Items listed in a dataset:
▼▼▼

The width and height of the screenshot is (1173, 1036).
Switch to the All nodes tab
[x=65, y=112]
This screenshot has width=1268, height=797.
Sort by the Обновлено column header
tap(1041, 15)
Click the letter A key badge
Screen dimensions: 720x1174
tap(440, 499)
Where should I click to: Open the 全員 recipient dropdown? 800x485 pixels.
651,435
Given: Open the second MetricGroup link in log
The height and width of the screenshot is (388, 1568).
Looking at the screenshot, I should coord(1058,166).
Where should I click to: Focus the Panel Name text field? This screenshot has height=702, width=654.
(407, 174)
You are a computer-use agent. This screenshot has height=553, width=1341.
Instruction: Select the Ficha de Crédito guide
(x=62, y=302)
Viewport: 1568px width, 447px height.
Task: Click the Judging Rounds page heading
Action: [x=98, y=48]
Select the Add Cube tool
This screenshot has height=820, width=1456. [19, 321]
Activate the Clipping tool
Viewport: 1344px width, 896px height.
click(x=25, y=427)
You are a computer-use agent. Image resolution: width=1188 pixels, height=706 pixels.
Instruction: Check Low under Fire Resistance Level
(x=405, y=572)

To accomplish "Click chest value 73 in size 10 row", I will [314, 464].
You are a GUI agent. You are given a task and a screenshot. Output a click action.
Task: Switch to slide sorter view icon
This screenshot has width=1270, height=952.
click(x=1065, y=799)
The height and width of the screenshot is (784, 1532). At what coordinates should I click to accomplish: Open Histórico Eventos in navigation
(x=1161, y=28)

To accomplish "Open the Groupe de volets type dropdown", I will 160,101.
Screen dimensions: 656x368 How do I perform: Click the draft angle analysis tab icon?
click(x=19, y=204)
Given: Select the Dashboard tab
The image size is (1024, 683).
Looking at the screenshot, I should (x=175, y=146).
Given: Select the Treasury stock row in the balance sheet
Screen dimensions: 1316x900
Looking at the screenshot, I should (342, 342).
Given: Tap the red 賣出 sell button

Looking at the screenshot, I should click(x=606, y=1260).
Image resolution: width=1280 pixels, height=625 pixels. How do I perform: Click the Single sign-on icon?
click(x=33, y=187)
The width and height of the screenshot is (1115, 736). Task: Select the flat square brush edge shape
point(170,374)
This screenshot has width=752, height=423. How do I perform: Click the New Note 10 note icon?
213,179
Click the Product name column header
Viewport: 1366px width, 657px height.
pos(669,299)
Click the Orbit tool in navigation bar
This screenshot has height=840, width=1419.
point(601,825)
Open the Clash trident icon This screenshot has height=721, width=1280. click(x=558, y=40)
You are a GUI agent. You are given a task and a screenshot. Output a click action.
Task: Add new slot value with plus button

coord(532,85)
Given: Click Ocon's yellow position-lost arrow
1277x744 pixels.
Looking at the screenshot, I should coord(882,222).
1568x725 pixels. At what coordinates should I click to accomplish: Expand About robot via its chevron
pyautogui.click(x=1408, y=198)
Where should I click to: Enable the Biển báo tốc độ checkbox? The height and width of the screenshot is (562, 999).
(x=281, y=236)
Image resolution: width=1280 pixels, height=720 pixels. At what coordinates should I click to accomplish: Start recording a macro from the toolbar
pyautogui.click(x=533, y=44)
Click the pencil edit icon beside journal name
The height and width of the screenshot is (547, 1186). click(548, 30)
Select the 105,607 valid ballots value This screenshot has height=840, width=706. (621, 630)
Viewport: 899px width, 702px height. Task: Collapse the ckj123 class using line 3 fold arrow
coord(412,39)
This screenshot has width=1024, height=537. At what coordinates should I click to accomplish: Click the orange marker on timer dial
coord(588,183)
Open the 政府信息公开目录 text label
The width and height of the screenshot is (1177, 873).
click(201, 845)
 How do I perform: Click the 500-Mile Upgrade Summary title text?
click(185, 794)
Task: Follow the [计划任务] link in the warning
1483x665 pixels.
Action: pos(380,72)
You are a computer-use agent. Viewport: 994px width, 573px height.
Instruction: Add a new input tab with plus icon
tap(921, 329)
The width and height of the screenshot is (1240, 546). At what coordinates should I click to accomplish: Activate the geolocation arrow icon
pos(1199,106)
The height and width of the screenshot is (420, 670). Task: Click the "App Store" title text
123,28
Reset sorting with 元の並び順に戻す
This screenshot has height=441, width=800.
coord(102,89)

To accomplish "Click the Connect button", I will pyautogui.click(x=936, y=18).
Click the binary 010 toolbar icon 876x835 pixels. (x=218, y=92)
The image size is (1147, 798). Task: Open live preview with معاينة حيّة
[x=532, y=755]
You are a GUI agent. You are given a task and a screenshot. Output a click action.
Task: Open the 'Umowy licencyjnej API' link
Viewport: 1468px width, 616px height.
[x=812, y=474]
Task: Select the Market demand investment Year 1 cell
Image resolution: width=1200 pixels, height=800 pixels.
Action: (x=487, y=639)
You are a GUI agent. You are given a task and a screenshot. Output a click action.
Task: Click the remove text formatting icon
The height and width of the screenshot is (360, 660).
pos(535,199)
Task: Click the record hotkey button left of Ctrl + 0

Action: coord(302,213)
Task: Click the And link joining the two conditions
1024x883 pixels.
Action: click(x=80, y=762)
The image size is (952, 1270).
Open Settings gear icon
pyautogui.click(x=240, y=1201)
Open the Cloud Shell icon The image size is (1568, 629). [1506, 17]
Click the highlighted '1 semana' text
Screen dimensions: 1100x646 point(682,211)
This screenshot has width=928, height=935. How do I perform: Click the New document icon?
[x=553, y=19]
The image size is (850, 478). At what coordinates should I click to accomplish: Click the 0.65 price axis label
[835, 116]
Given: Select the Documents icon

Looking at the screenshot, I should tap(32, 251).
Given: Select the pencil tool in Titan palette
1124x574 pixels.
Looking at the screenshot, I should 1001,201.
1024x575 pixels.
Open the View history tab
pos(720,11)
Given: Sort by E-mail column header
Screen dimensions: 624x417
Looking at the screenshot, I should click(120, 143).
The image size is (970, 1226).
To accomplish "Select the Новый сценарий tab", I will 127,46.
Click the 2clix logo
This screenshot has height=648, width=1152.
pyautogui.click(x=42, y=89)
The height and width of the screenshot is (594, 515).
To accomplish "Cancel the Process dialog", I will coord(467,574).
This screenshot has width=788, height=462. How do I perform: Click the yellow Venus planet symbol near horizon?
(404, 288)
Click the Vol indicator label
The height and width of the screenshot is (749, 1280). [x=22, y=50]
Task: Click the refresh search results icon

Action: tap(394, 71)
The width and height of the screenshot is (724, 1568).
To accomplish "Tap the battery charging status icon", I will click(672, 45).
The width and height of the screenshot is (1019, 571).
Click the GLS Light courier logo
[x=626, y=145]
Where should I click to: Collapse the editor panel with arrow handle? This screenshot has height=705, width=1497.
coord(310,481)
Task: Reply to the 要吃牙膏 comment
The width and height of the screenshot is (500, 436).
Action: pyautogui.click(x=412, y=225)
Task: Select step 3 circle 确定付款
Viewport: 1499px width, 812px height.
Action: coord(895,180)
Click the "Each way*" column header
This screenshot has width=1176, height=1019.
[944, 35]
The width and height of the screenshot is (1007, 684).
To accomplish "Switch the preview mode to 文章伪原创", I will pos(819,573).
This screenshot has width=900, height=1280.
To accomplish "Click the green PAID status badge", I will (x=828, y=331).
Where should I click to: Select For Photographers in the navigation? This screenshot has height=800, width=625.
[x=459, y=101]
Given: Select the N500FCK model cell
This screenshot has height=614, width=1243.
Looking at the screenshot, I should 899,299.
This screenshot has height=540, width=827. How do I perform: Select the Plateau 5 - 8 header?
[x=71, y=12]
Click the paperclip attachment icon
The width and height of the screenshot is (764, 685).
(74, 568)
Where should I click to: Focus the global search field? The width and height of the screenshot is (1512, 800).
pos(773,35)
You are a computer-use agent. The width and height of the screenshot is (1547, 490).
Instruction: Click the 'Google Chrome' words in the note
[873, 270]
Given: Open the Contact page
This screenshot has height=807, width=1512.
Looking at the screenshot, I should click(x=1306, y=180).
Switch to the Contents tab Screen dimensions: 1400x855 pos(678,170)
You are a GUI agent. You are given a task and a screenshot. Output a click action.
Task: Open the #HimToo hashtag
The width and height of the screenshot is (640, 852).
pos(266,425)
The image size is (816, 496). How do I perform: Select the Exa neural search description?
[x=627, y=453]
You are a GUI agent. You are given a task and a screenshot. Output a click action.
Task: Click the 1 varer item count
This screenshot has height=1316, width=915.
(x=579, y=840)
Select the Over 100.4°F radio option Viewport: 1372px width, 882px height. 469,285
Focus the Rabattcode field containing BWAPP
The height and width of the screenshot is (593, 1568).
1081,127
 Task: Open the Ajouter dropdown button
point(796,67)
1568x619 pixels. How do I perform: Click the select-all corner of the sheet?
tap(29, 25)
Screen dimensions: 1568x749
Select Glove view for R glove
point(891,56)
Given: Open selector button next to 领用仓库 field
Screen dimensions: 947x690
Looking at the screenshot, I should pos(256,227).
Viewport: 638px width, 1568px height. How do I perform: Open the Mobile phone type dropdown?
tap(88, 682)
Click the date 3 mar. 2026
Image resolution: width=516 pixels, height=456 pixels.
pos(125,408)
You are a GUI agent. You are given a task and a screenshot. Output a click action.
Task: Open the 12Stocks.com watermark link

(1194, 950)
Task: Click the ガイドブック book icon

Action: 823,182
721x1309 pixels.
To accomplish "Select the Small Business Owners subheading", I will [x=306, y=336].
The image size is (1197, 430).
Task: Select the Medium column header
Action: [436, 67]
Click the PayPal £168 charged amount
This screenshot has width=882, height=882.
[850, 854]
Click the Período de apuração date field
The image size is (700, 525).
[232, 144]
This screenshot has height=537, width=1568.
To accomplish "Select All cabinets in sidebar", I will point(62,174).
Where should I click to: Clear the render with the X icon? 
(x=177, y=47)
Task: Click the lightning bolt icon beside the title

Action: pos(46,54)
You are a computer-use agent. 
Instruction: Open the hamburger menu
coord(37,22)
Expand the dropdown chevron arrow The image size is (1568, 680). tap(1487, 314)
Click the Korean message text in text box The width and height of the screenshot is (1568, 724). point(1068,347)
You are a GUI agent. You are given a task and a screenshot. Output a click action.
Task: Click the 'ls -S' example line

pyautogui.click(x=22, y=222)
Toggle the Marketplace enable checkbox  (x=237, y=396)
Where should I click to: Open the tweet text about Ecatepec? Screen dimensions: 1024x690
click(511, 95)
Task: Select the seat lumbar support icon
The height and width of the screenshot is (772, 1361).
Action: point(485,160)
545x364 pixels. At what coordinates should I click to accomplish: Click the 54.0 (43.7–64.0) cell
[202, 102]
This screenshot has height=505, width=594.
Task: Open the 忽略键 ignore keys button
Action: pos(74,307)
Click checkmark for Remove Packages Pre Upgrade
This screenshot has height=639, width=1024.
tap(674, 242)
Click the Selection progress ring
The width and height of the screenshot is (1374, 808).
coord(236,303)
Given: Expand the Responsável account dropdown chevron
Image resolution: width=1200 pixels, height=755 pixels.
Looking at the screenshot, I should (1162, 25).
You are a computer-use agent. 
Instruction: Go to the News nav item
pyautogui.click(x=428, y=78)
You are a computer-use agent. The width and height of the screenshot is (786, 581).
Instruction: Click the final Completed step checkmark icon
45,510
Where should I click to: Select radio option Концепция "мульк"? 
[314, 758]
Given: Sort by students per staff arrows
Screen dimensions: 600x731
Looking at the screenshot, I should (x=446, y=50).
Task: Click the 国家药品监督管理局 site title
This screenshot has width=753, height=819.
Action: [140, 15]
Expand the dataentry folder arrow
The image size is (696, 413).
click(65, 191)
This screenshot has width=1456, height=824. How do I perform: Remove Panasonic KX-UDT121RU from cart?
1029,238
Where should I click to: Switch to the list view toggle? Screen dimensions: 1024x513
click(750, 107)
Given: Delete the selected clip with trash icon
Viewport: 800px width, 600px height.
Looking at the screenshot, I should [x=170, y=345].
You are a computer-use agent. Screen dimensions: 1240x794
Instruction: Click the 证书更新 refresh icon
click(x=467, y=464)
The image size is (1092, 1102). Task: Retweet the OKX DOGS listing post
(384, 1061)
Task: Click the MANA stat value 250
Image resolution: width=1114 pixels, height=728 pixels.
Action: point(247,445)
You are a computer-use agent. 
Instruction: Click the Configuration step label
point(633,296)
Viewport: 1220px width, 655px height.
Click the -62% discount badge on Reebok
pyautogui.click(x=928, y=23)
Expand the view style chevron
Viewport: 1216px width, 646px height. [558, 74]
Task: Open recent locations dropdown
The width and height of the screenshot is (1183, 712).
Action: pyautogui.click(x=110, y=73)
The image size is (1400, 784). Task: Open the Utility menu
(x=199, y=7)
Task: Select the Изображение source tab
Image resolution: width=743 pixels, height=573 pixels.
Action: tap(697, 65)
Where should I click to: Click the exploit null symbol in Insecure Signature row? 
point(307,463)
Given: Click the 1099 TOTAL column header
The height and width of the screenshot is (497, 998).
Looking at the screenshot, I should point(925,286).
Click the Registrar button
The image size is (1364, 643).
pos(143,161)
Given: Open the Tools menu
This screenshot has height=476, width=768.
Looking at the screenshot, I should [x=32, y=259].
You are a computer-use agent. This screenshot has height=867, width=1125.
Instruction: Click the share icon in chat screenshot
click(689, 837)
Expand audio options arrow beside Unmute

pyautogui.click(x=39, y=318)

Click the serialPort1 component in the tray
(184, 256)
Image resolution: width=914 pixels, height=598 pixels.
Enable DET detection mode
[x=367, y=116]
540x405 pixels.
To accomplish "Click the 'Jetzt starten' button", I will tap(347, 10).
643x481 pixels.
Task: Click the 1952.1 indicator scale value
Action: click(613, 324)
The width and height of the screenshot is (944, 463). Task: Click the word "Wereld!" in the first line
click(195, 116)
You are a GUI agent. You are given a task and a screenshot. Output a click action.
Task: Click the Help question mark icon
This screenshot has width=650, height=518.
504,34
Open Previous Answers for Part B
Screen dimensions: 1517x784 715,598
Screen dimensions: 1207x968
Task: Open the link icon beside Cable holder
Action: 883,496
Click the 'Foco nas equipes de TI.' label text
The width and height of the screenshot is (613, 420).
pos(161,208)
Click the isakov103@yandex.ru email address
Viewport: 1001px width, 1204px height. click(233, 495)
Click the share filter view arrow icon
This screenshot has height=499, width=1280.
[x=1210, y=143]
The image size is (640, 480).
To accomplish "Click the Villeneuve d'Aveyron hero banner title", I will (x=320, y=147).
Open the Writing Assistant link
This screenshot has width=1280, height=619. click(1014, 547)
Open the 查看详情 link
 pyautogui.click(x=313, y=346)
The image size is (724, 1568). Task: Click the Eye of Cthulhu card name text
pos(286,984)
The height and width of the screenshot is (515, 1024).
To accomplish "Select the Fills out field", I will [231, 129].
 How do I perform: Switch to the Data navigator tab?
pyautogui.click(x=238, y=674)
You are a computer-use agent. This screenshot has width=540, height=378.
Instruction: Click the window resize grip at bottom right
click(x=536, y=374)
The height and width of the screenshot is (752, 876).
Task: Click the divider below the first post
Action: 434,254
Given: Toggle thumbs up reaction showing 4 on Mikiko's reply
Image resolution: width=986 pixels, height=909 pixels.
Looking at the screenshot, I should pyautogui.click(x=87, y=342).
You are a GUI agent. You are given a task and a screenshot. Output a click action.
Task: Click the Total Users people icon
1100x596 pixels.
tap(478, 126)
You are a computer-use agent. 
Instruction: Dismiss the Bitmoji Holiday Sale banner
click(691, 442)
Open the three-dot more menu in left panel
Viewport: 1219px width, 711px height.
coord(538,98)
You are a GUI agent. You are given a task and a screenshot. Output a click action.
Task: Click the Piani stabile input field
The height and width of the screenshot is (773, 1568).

▲▲▲

• _Work request_
After locating the line with "The height and width of the screenshot is (388, 1568)." above, return that line and every later line through the one with "Task: Switch to slide sorter view icon", word for word and with nothing else.

• _Written answer_
The height and width of the screenshot is (388, 1568).
Looking at the screenshot, I should coord(1058,166).
Where should I click to: Focus the Panel Name text field? This screenshot has height=702, width=654.
(407, 174)
You are a computer-use agent. This screenshot has height=553, width=1341.
Instruction: Select the Ficha de Crédito guide
(x=62, y=302)
Viewport: 1568px width, 447px height.
Task: Click the Judging Rounds page heading
Action: [x=98, y=48]
Select the Add Cube tool
This screenshot has height=820, width=1456. [19, 321]
Activate the Clipping tool
Viewport: 1344px width, 896px height.
click(x=25, y=427)
You are a computer-use agent. Image resolution: width=1188 pixels, height=706 pixels.
Instruction: Check Low under Fire Resistance Level
(x=405, y=572)

To accomplish "Click chest value 73 in size 10 row", I will [314, 464].
You are a GUI agent. You are given a task and a screenshot. Output a click action.
Task: Switch to slide sorter view icon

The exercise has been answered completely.